Trabajadores municipales afectados al corralón municipal y a la planta de reciclado de residuos sólidos urbanos, habrían hecho saber a sus superiores la disconformidad ante el pago parcial de las horas extras trabajadas.
En tal sentido, muchos de los empleados habrían tomado la determinación de no hacer más extras hasta que no se abonen la totalidad de las desarrolladas, y además para no seguir aumentando más sabiendo que por mes se liquidan solo 80.
La postura de algunos asalariados no cayó con beneplácito en quienes imparten órdenes en ambos servicios, y les habrían sugerido que para cobrar las que se adeudan deberían seguir prestando la actividad por más que el cúmulo de horas sea significativo.

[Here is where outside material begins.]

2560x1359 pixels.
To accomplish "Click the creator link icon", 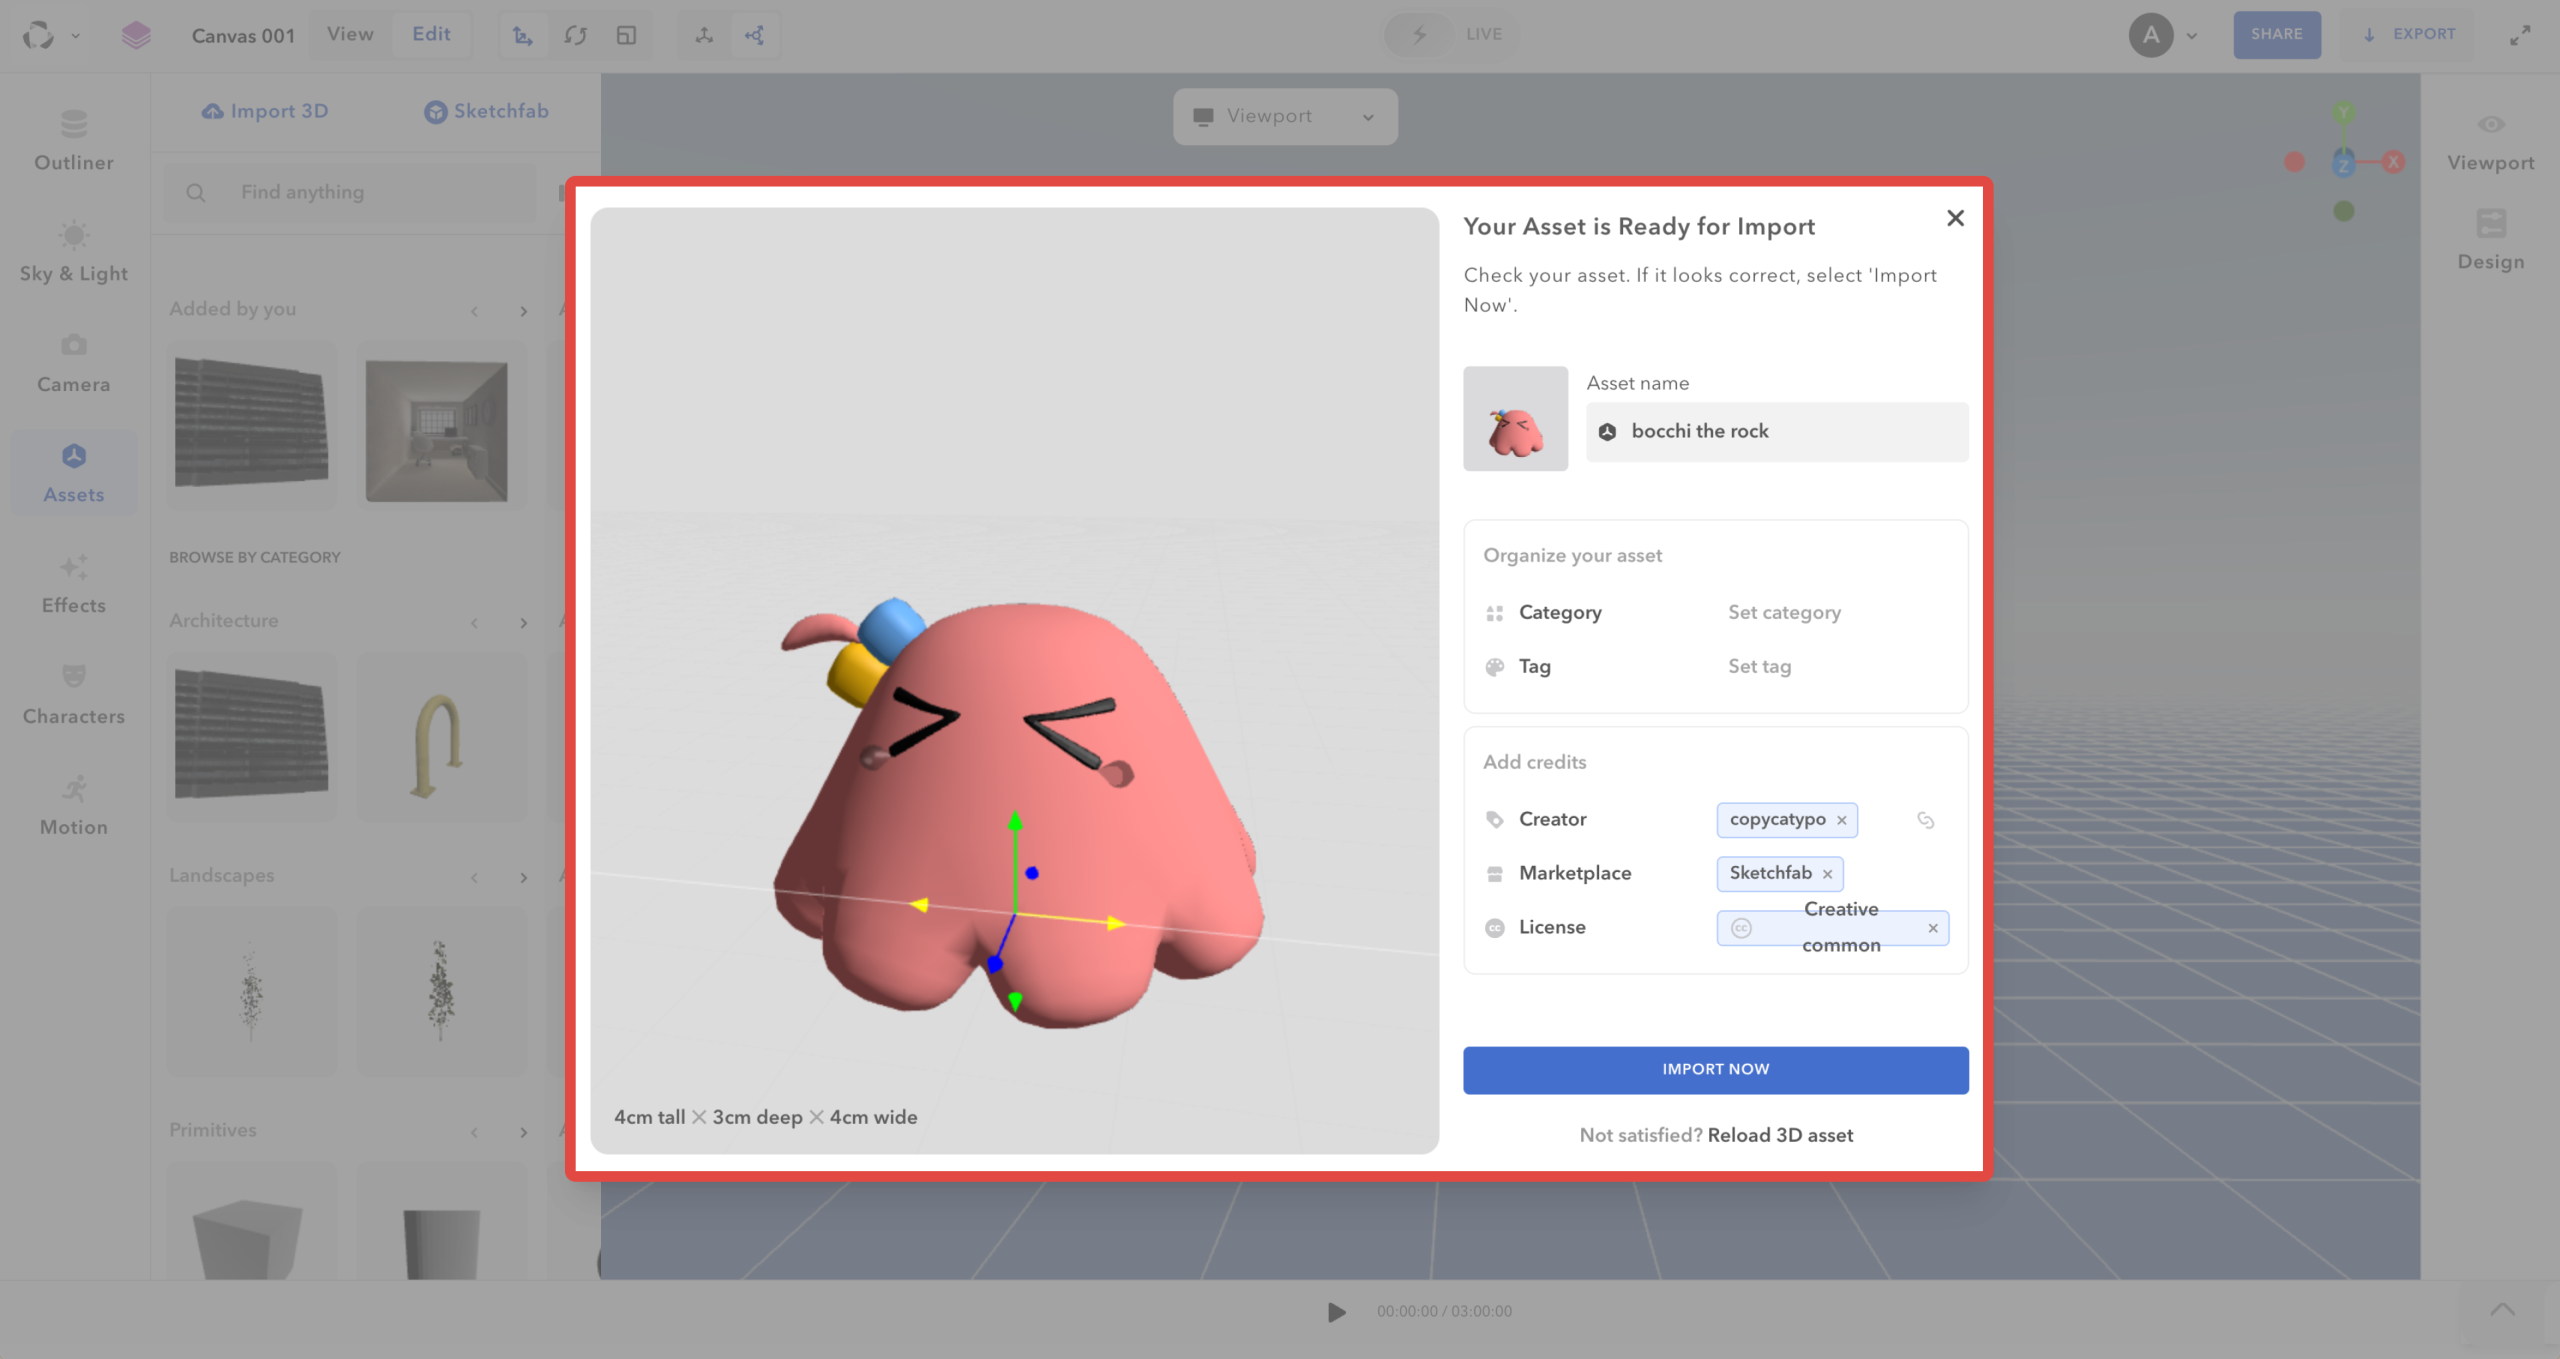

La situación genera malestar en el ámbito laboral, porque el secretario y los directores de estas áreas necesitan que cumplan extras, pero hay resistencia ante el pago dividido de las ya trabajadas.
Ausencia del gremio
A su vez, los trabajadores estarían molestos con el Sindicato de Trabajadores Municipales, porque sabiendo la situación que atraviesan algunos empleados no han realizado gestiones para menguar esta situación o revertir la insistencia de quienes dirigen las áreas en seguir trabajando sin cobrar todo lo que se pauta.
Resulta llamativo el silencio gremial ante un manejo impropio del Gobierno, si efectivamente se niega a pagar horas extras que hace trabajar.
Por otro lado, un sector de los asalariados también manifestó su descontento con el aumento escalonado de 30 por ciento, en tres veces, logrado por el gremio, cuestión que no resultaría beneficiosa.